What you should do: Transcribe the lines from the one containing "Where should I" through the one containing "Action: tap(1284, 693)", leaving out the pictures.

Items:
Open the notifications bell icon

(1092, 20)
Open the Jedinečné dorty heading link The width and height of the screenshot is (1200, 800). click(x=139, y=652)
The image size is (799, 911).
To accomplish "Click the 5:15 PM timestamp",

--

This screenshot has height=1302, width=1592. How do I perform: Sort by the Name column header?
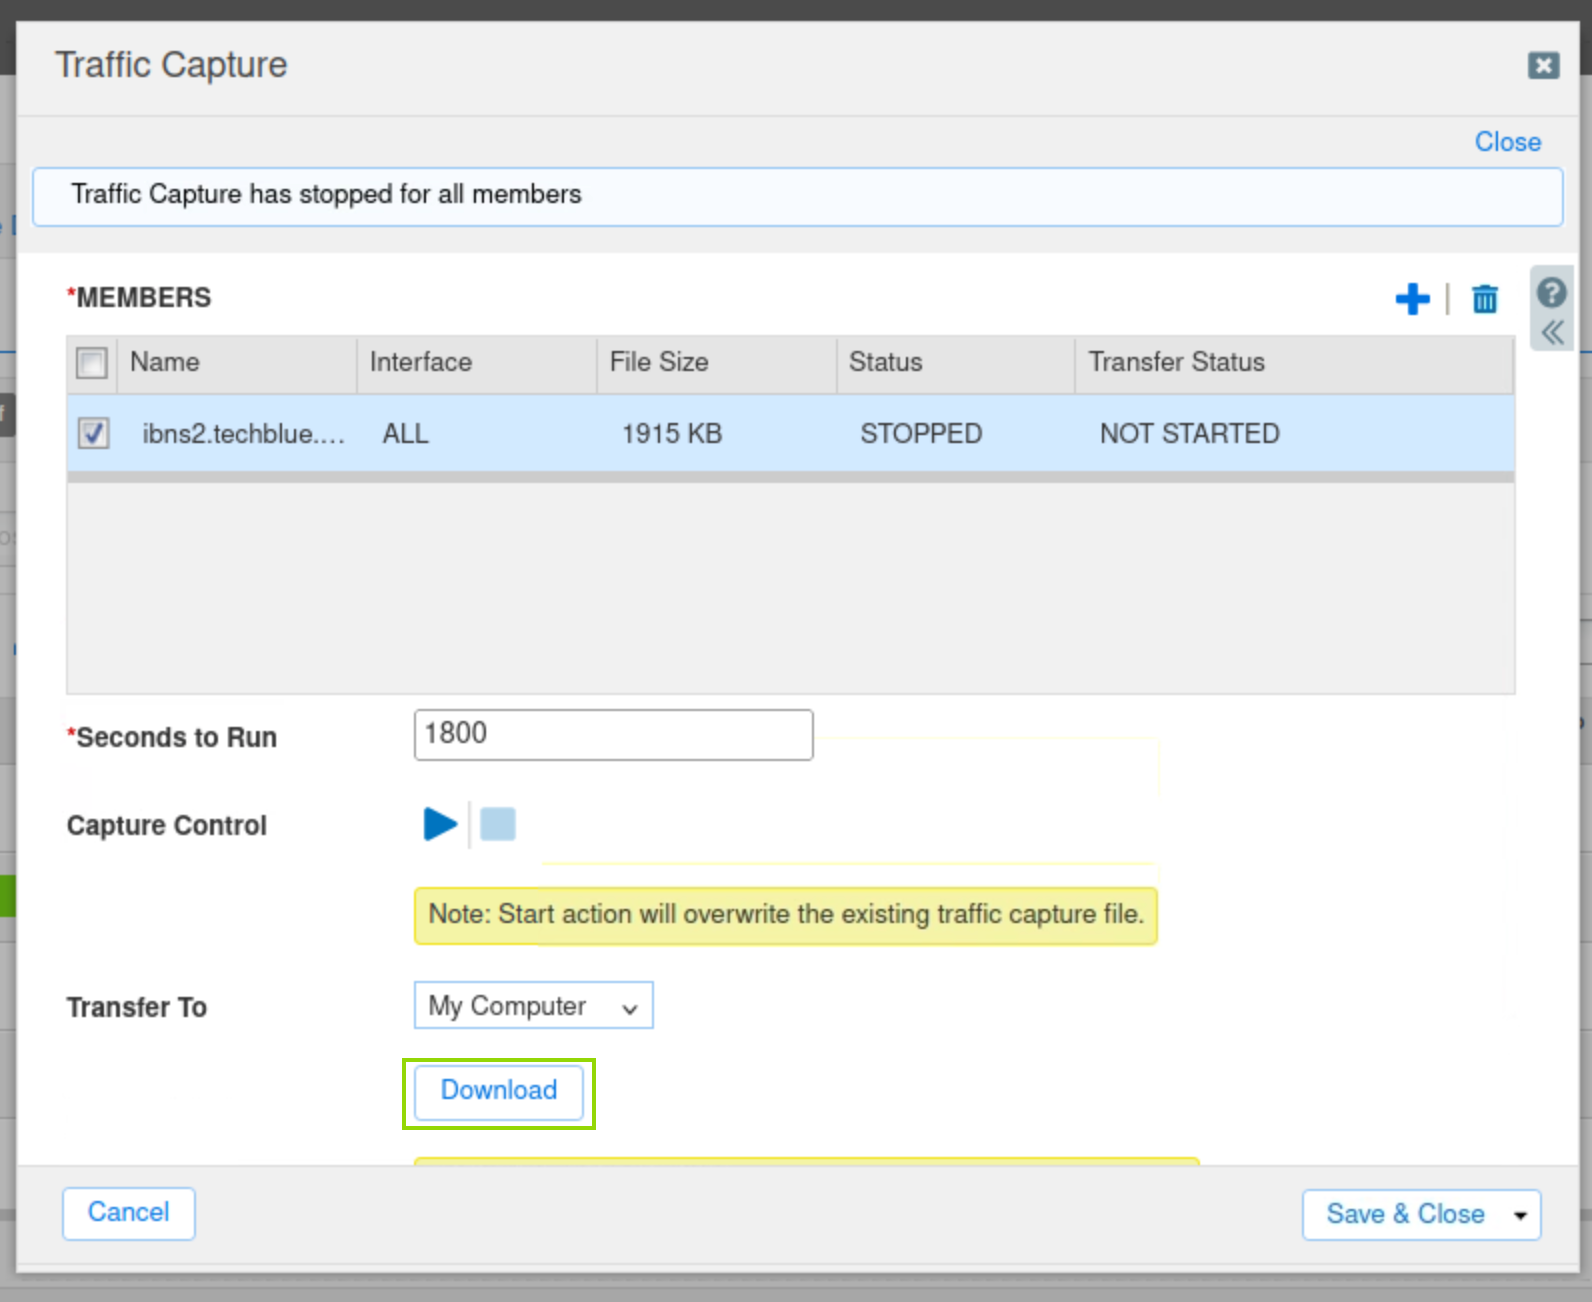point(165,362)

* * *

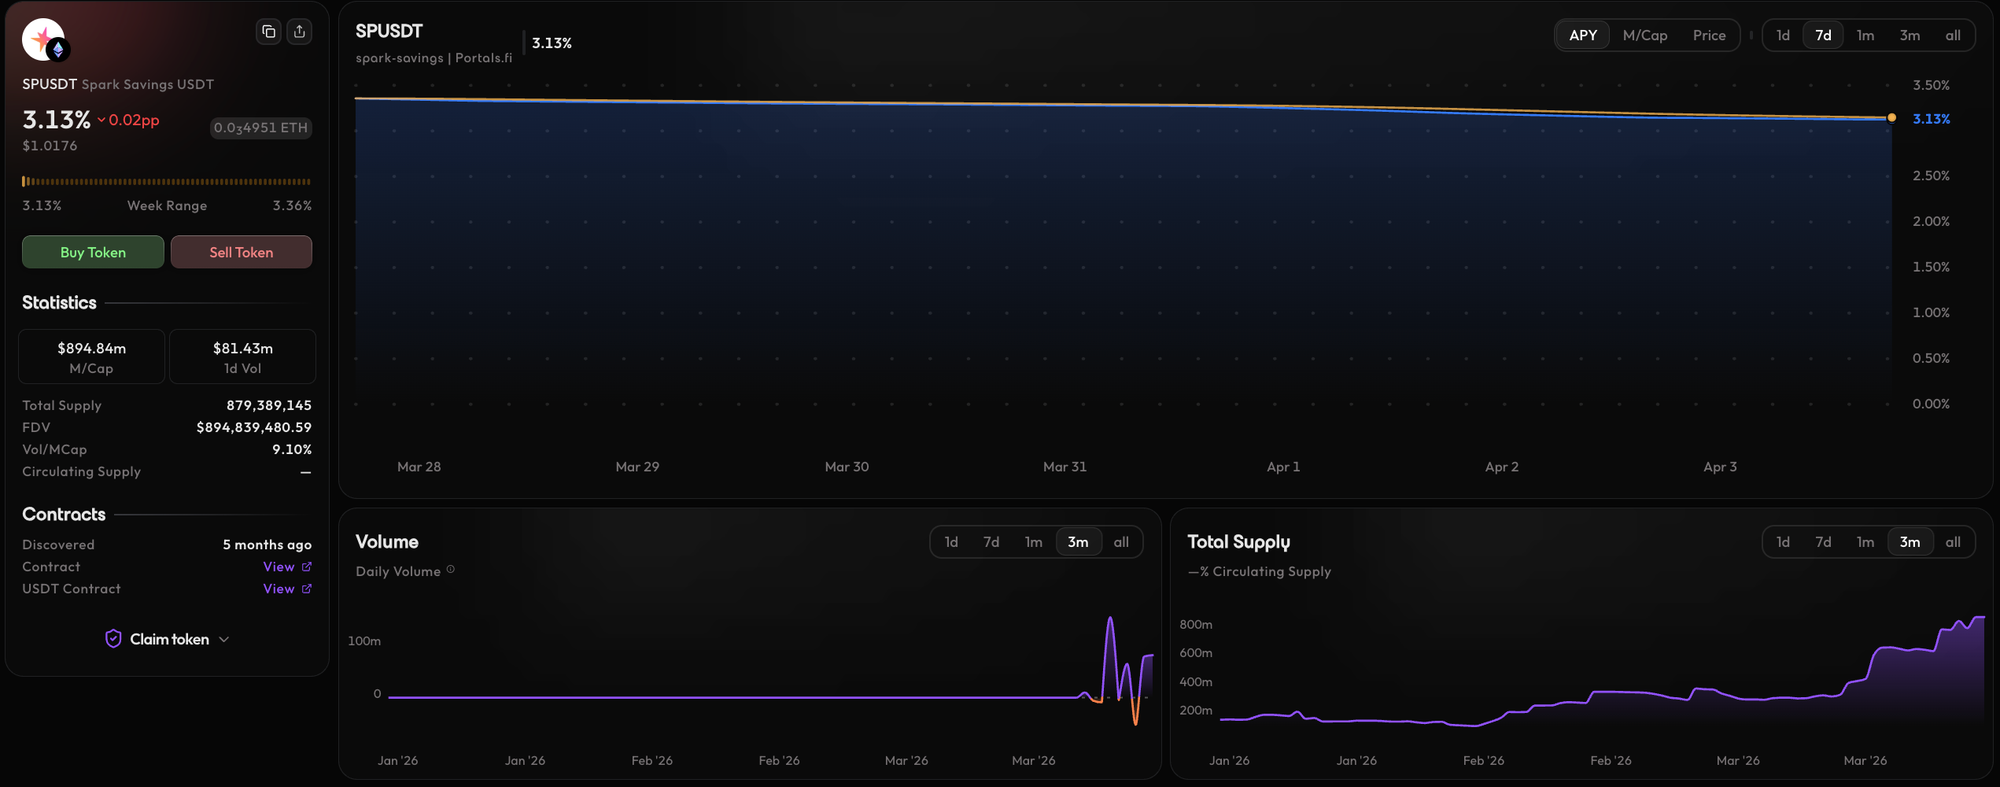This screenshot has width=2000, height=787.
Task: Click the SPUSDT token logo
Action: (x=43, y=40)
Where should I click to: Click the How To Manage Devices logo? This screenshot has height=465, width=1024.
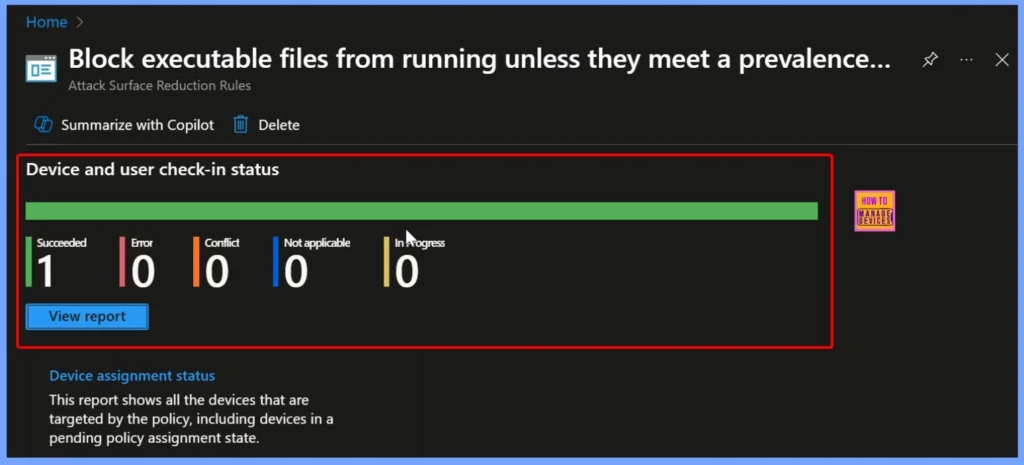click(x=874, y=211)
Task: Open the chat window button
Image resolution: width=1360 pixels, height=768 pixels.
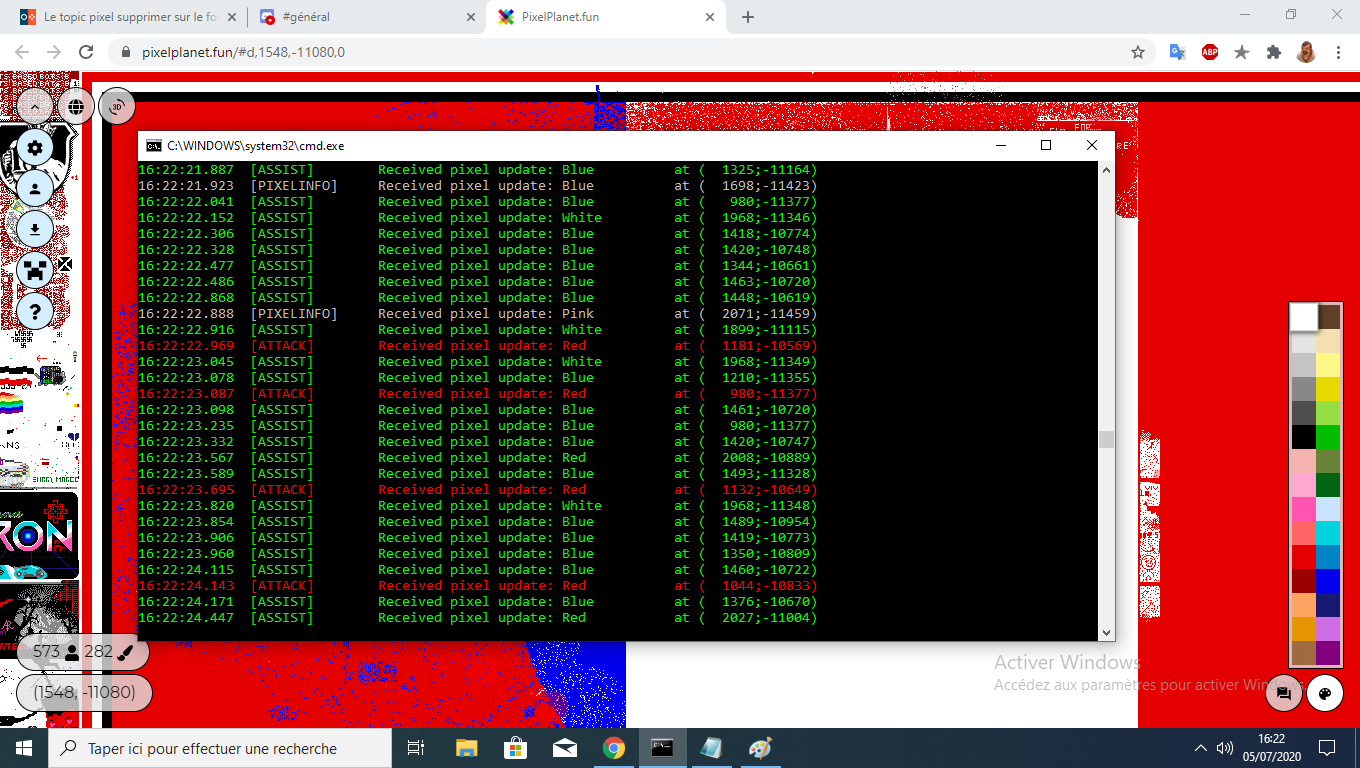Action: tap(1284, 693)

Task answer:
Where should I click to: Click the How To Manage Devices logo? This screenshot has height=465, width=1024.
click(x=874, y=211)
Task: Open the chat window button
Image resolution: width=1360 pixels, height=768 pixels.
Action: tap(1284, 693)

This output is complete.